[Task statement] A faithful copy is required: transcribe each line below exactly, minus the pictures.

____________________

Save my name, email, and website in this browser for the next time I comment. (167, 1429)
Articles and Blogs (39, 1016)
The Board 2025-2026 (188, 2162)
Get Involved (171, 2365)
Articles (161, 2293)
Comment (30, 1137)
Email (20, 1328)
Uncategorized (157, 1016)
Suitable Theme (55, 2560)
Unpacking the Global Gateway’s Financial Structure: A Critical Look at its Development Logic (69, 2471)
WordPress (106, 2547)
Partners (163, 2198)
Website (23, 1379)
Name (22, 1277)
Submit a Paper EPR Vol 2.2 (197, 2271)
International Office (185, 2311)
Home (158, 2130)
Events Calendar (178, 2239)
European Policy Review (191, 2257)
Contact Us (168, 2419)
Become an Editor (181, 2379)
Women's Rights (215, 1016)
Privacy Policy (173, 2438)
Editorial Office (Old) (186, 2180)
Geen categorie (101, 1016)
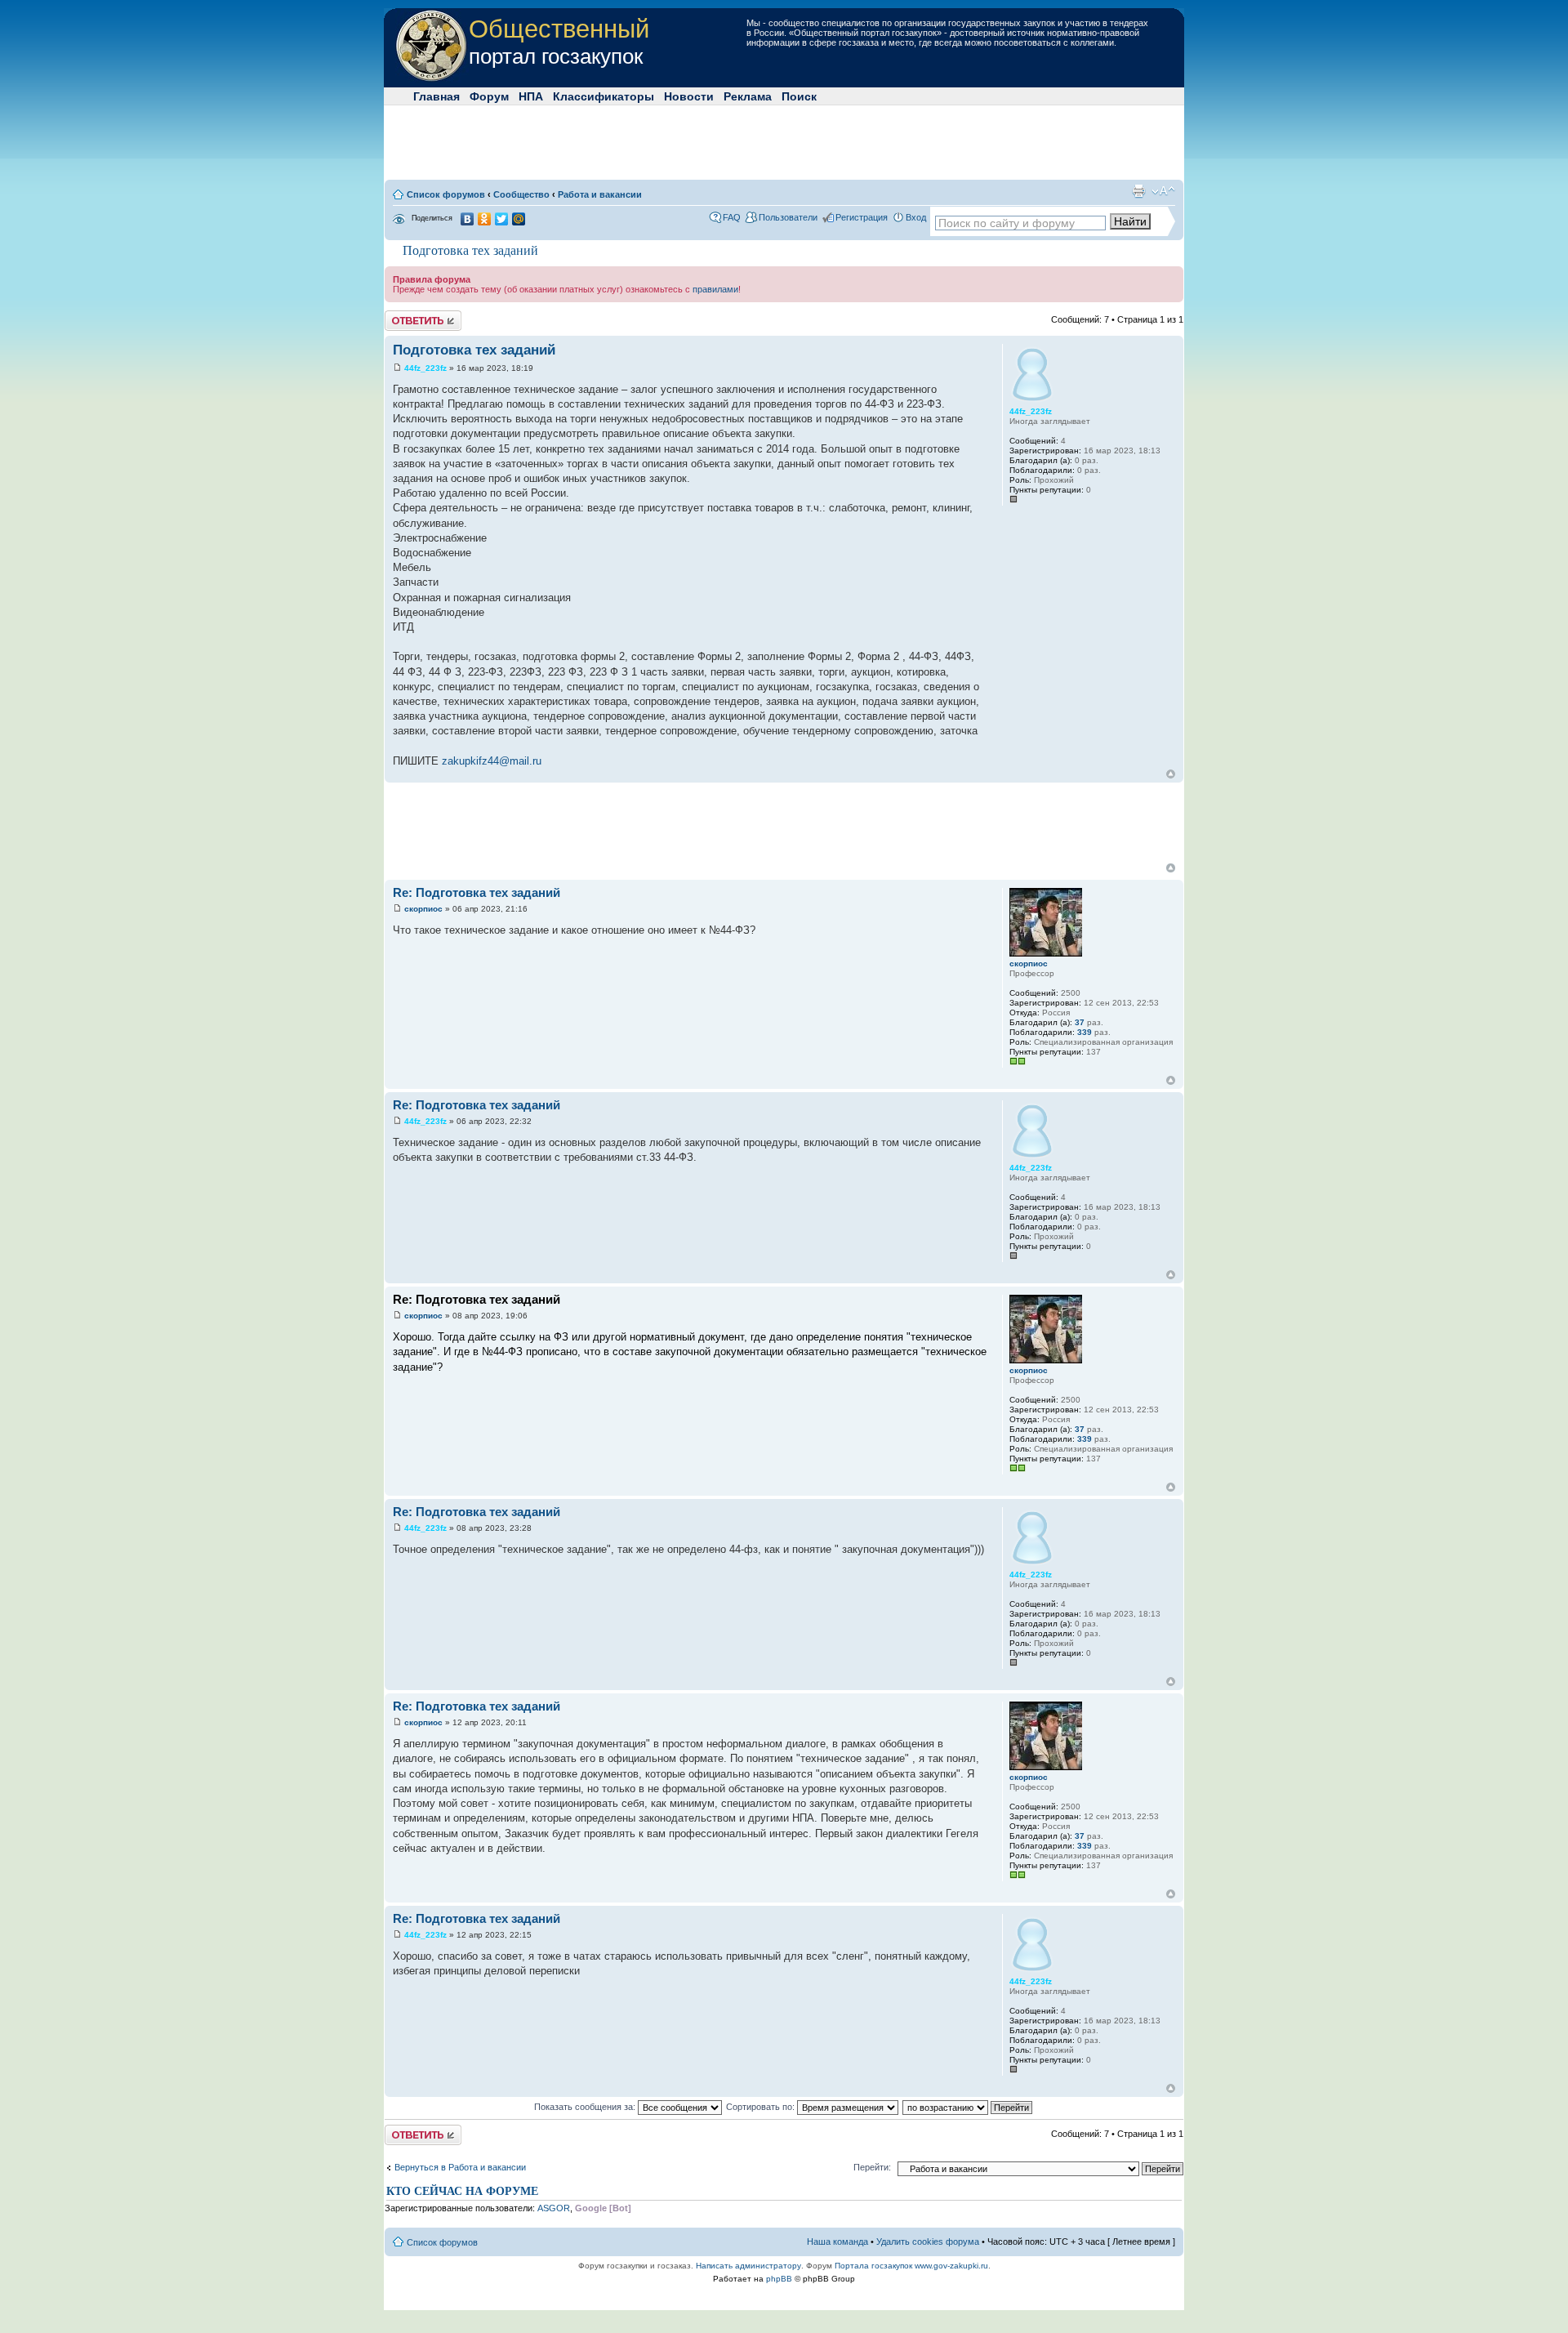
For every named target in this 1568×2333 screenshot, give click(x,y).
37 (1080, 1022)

____________________

[Task response]
Save my name, email, and website in this browser for the next time I comment. (167, 1429)
Articles and Blogs (39, 1016)
The Board 2025-2026 (188, 2162)
Get Involved (171, 2365)
Articles (161, 2293)
Comment (30, 1137)
Email (20, 1328)
Uncategorized (157, 1016)
Suitable Theme (55, 2560)
Unpacking the Global Gateway’s Financial Structure: A Critical Look at its Development Logic (69, 2471)
WordPress (106, 2547)
Partners (163, 2198)
Website (23, 1379)
Name (22, 1277)
Submit a Paper EPR Vol 2.2 (197, 2271)
International Office (185, 2311)
Home (158, 2130)
Events Calendar (178, 2239)
European Policy Review (191, 2257)
Contact Us (168, 2419)
Become an Editor (181, 2379)
Women's Rights (215, 1016)
Privacy Policy (173, 2438)
Editorial Office (Old) (186, 2180)
Geen categorie (101, 1016)
For every named target in this 1568×2333 screenshot, give click(x,y).
37 (1080, 1022)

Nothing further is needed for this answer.